I saved a orbax checkpoint with the code below:
check_options = ocp.CheckpointManagerOptions(max_to_keep=5, create=True)
check_path = Path(os.getcwd(), out_dir, 'checkpoint')
checkpoint_manager = ocp.CheckpointManager(check_path, options=check_options, item_names=('state', 'metadata'))
checkpoint_manager.save(
step=iter_num,
args=ocp.args.Composite(
state=ocp.args.StandardSave(state),
metadata=ocp.args.JsonSave((model_args, iter_num, best_val_loss, losses['val'].item(), config))))
When I try to resume from the saved checkpoints, I used the code below to recover the state
variable:
state, lr_schedule = init_train_state(model, params['params'], learning_rate, weight_decay, beta1, beta2, decay_lr, warmup_iters,
lr_decay_iters, min_lr) # Here state is the initialied state variable with type Train_state.
state = checkpoint_manager.restore(checkpoint_manager.latest_step(), items={'state': state})
But when I try to use the recovered state in the training loop, I got this error:
---------------------------------------------------------------------------
KeyError Traceback (most recent call last)
File /opt/conda/envs/py_3.10/lib/python3.10/site-packages/jax/_src/api_util.py:584, in shaped_abstractify(x)
583 try:
--> 584 return _shaped_abstractify_handlers[type(x)](x)
585 except KeyError:
KeyError: <class 'orbax.checkpoint.composite_checkpoint_handler.CompositeArgs'>
During handling of the above exception, another exception occurred:
TypeError Traceback (most recent call last)
Cell In[40], line 37
34 if iter_num == 0 and eval_only:
35 break
---> 37 state, loss = train_step(state, get_batch('train'))
39 # timing and logging
40 t1 = time.time()
[... skipping hidden 6 frame]
File /opt/conda/envs/py_3.10/lib/python3.10/site-packages/jax/_src/api_util.py:575, in _shaped_abstractify_slow(x)
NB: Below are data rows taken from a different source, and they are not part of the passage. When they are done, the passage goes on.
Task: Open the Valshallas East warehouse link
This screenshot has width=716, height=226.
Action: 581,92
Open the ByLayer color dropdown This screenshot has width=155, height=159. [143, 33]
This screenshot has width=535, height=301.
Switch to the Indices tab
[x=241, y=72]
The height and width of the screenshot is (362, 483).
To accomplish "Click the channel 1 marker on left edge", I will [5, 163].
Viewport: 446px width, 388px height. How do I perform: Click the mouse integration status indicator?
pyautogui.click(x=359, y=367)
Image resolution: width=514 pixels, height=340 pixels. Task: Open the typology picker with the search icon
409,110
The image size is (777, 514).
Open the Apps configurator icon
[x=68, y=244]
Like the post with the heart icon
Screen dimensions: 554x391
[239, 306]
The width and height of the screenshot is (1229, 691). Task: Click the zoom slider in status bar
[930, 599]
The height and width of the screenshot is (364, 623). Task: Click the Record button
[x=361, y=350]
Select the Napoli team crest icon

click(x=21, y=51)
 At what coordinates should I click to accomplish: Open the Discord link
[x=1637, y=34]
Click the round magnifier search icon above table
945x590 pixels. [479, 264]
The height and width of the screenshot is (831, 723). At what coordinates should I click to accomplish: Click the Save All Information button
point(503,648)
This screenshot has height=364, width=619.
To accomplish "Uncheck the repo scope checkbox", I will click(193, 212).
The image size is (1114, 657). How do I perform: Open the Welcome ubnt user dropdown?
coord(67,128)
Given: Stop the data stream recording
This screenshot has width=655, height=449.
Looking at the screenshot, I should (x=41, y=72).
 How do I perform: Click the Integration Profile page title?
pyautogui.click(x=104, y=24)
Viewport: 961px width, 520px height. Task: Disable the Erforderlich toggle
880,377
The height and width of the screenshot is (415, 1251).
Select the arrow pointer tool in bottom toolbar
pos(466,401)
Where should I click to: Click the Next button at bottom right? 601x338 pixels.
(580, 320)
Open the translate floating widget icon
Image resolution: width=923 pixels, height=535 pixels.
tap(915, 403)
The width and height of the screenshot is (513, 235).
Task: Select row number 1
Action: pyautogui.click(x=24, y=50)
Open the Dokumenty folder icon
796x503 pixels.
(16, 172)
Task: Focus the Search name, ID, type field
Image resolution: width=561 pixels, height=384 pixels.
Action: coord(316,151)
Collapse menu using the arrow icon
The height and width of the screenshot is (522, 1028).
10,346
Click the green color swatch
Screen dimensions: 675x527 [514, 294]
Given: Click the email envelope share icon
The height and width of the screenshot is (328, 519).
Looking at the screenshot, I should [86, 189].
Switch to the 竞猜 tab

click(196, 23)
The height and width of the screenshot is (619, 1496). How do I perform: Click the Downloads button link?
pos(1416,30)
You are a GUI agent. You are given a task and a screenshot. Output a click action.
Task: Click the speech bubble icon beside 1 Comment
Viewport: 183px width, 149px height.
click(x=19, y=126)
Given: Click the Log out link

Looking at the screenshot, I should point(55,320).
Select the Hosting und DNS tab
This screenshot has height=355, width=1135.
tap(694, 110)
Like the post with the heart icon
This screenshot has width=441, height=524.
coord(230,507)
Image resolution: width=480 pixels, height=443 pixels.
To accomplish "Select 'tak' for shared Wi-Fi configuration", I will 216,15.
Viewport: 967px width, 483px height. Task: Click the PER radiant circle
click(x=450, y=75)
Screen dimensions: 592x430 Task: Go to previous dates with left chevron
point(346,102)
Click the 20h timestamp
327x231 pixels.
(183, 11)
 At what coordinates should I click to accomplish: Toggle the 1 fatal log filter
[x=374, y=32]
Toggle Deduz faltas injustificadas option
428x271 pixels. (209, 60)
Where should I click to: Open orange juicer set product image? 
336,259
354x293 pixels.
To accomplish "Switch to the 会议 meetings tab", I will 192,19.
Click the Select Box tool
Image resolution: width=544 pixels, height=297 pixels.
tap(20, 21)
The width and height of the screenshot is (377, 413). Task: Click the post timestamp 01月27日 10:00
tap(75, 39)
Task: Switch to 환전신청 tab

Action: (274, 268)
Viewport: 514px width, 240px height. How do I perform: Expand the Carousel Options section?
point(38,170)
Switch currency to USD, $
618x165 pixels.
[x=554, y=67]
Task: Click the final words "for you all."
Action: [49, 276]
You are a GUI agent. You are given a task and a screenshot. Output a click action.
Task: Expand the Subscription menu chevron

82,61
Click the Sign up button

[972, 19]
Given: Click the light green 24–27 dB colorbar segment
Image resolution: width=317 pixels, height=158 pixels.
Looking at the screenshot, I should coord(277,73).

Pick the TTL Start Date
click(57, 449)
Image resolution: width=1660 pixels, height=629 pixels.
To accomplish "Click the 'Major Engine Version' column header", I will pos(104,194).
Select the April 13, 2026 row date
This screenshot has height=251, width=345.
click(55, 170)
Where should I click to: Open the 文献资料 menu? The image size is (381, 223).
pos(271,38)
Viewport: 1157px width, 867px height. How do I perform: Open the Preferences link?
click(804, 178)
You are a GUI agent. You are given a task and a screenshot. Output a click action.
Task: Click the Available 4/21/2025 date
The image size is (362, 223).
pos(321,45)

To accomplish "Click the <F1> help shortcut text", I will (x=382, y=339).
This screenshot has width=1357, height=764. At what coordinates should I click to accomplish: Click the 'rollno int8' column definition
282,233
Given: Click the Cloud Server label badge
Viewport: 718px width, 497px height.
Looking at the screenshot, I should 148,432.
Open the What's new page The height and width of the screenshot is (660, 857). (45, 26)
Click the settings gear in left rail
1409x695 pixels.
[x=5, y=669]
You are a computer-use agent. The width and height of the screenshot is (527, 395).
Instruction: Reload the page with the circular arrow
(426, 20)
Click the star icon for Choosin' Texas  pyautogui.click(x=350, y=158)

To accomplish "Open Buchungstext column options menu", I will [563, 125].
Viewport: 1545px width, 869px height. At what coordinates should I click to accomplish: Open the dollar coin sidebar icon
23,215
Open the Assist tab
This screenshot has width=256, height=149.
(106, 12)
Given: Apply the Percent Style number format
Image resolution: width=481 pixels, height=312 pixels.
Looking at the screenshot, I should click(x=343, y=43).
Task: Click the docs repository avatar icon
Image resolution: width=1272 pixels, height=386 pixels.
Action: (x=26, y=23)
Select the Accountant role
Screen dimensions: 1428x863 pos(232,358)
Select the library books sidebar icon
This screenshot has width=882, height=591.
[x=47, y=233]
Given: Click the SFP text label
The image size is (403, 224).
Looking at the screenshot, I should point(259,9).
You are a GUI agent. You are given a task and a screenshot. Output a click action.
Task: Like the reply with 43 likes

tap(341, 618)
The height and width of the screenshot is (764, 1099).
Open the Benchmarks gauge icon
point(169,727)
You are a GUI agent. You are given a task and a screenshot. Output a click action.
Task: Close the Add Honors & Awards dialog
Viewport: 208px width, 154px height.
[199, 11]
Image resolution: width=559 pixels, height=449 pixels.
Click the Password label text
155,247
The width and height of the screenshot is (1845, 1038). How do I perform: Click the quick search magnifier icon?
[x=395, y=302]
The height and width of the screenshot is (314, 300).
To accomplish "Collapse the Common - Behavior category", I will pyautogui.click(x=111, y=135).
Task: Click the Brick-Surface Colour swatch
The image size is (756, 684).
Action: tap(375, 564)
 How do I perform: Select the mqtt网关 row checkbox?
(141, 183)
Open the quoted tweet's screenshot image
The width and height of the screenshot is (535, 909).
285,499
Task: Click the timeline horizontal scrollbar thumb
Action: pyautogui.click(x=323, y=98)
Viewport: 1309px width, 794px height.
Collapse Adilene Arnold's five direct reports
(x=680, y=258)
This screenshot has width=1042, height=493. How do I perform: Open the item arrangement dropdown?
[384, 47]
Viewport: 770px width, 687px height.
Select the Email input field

573 dtype = dtypes.canonicalize_dtype(x.dtype, allow_extended_dtype=True)
574 else:
--> 575 raise TypeError(
576 f"Cannot interpret value of type {type(x)} as an abstract array; it "
577 "does not have a dtype attribute")
578 return core.ShapedArray(np.shape(x), dtype, weak_type=weak_type,
579 named_shape=named_shape)
TypeError: Cannot interpret value of type <class 'orbax.checkpoint.composite_checkpoint_handler.CompositeArgs'> as an abstract array; it does not have a dtype attribute
So, how should I correctly recover the state
checkpoint and use it in the training loop?
Thanks!
You're mixing the old and new APIs in a way that is not allowed. Apologies that an error to that effect is not being raised, I can look into that.
Your saving is correct, but I'd recommend that it look more like the following:
with ocp.CheckpointManager(path, options=options, item_names=('state', 'metadata')) as mngr:
mngr.save(
step,
args=ocp.args.Composite(
state=ocp.args.StandardSave(state),
metadata=ocp.args.JsonSave(...),
)
)
When restoring, you're currently using items
which is part of the old API, and the usage is inconsistent with the CheckpointManager
's definition, which is done based on the new API.
item_names
and args
are hallmarks of the new API.
You should do:
with ocp.CheckpointManager(...) as mngr:
mngr.restore(
mngr.latest_step(),
args=ocp.args.Composite(
state=ocp.args.StandardRestore(abstract_state),
)
)
Let me know if there's any unexpected issues with that.